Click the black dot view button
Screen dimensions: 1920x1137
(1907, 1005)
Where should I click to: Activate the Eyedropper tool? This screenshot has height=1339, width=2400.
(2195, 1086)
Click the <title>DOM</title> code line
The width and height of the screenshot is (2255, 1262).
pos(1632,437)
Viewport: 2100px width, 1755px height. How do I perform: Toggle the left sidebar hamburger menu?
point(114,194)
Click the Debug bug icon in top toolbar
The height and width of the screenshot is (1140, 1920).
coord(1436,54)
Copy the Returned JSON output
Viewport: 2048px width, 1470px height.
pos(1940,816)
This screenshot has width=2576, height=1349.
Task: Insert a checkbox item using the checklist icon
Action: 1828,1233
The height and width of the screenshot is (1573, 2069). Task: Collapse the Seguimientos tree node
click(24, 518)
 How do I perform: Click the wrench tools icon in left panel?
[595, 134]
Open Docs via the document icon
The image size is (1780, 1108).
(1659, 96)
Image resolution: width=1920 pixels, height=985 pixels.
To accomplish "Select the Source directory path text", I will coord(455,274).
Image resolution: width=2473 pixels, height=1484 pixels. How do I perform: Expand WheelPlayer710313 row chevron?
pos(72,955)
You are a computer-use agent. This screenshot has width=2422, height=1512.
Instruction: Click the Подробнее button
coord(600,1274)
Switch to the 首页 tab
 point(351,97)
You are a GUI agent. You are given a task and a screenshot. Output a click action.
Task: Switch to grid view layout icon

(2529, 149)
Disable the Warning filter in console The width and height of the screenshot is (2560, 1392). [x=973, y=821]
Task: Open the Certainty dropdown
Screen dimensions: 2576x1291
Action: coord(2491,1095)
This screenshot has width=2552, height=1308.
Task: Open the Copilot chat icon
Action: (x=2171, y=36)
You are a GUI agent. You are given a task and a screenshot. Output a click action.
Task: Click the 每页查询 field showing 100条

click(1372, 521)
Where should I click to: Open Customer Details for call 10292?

▶ **Problem**
Set down the whole listing exactly.

▶ **The completed task**
Click the black dot view button
Screen dimensions: 1920x1137
(1907, 1005)
Where should I click to: Activate the Eyedropper tool? This screenshot has height=1339, width=2400.
(2195, 1086)
Click the <title>DOM</title> code line
The width and height of the screenshot is (2255, 1262).
pos(1632,437)
Viewport: 2100px width, 1755px height. How do I perform: Toggle the left sidebar hamburger menu?
point(114,194)
Click the Debug bug icon in top toolbar
The height and width of the screenshot is (1140, 1920).
coord(1436,54)
Copy the Returned JSON output
Viewport: 2048px width, 1470px height.
pos(1940,816)
This screenshot has width=2576, height=1349.
Task: Insert a checkbox item using the checklist icon
Action: 1828,1233
The height and width of the screenshot is (1573, 2069). Task: Collapse the Seguimientos tree node
click(24, 518)
 How do I perform: Click the wrench tools icon in left panel?
[595, 134]
Open Docs via the document icon
The image size is (1780, 1108).
(1659, 96)
Image resolution: width=1920 pixels, height=985 pixels.
To accomplish "Select the Source directory path text", I will coord(455,274).
Image resolution: width=2473 pixels, height=1484 pixels. How do I perform: Expand WheelPlayer710313 row chevron?
pos(72,955)
You are a computer-use agent. This screenshot has width=2422, height=1512.
Instruction: Click the Подробнее button
coord(600,1274)
Switch to the 首页 tab
 point(351,97)
You are a GUI agent. You are given a task and a screenshot. Output a click action.
Task: Switch to grid view layout icon

(2529, 149)
Disable the Warning filter in console The width and height of the screenshot is (2560, 1392). [x=973, y=821]
Task: Open the Certainty dropdown
Screen dimensions: 2576x1291
Action: coord(2491,1095)
This screenshot has width=2552, height=1308.
Task: Open the Copilot chat icon
Action: (x=2171, y=36)
You are a GUI agent. You are given a task and a screenshot. Output a click action.
Task: Click the 每页查询 field showing 100条

click(1372, 521)
Where should I click to: Open Customer Details for call 10292?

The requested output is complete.